§ Entries provided:
::::::::

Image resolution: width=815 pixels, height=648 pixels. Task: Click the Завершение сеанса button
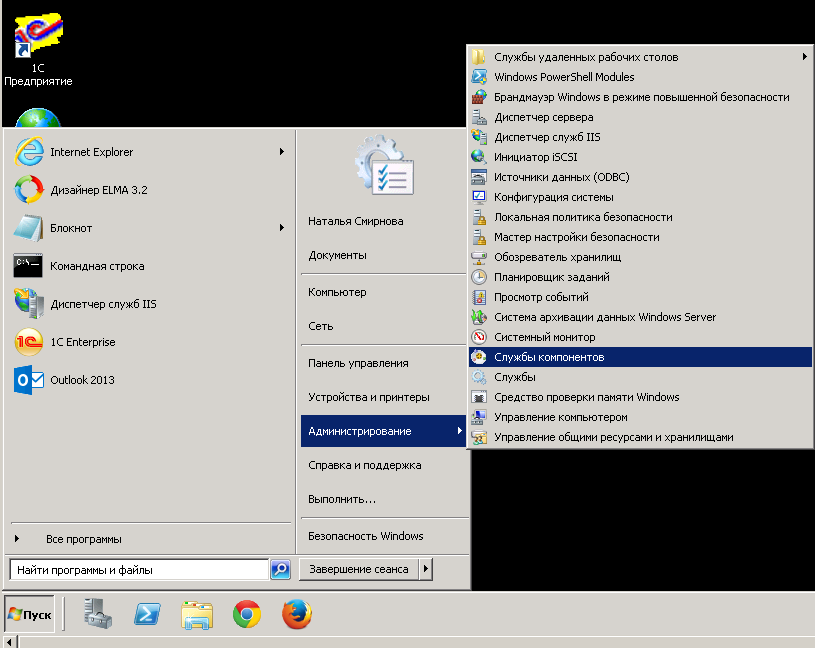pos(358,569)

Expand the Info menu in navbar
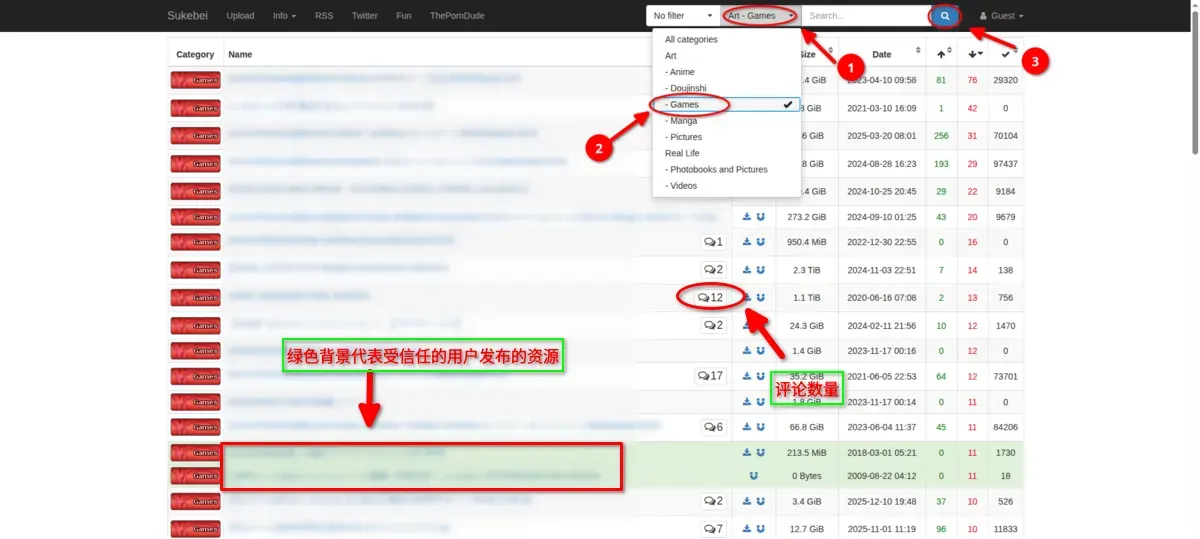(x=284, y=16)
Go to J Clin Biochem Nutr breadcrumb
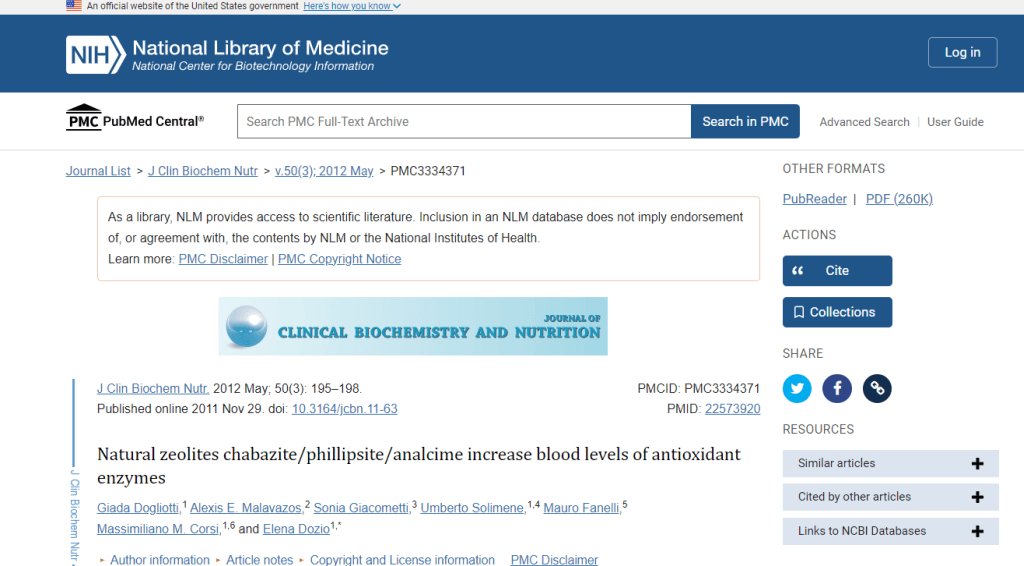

::::::::

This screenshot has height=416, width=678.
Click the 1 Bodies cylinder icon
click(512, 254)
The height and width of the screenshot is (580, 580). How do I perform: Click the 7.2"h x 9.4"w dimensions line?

::::::::

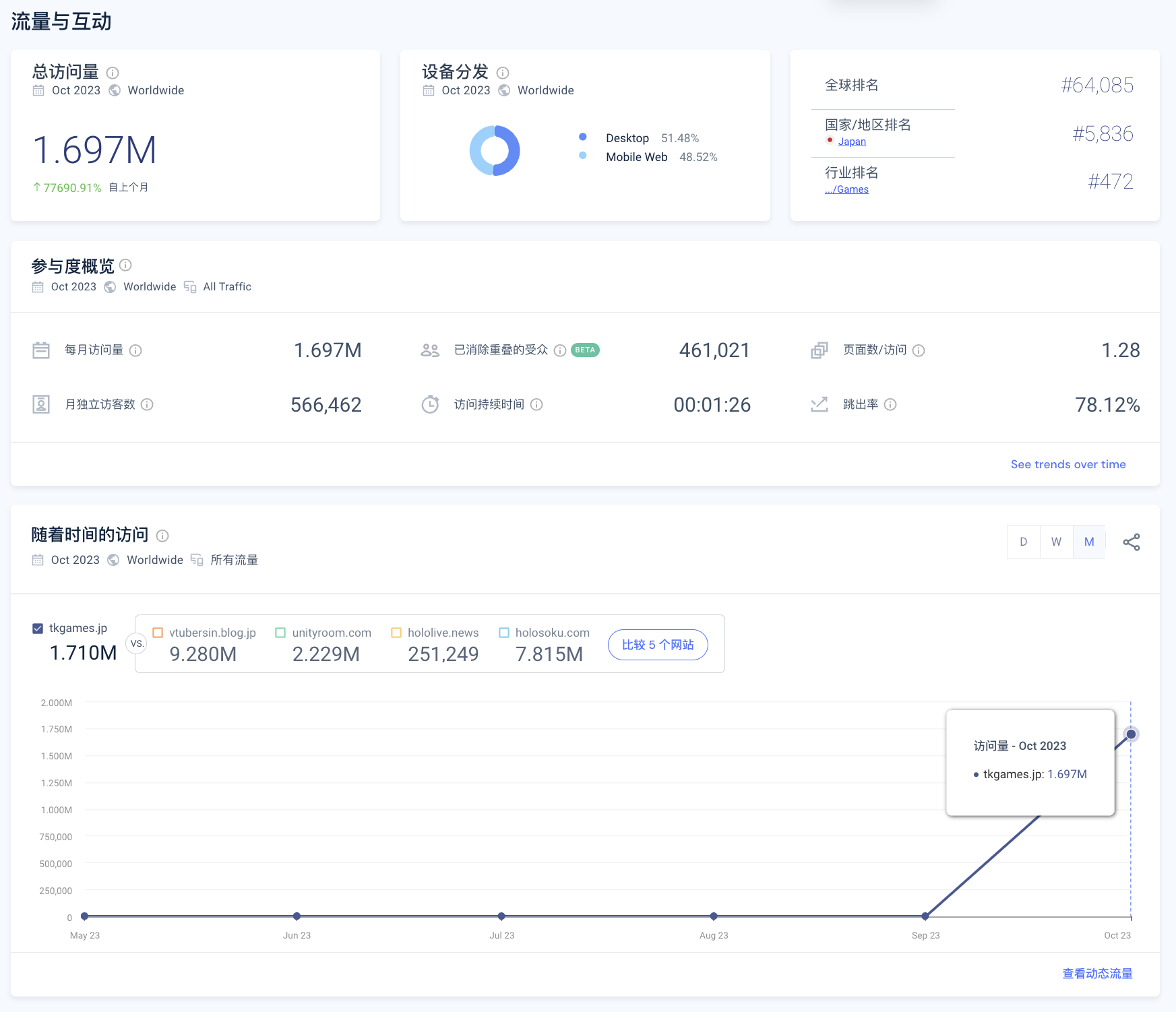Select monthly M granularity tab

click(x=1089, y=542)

::::::::

§ Your goal:
Rewrite the part of the data that opens with the line containing "Image resolution: width=815" and closes with the line containing "Go to J Clin Biochem Nutr breadcrumb" as a JSON list of strings, one string per line, with blank lines and the pictures left out.

§ In response:
[
  "Image resolution: width=815 pixels, height=648 pixels. Task: Click the Завершение сеанса button",
  "pos(358,569)",
  "Expand the Info menu in navbar",
  "(x=284, y=16)",
  "Go to J Clin Biochem Nutr breadcrumb"
]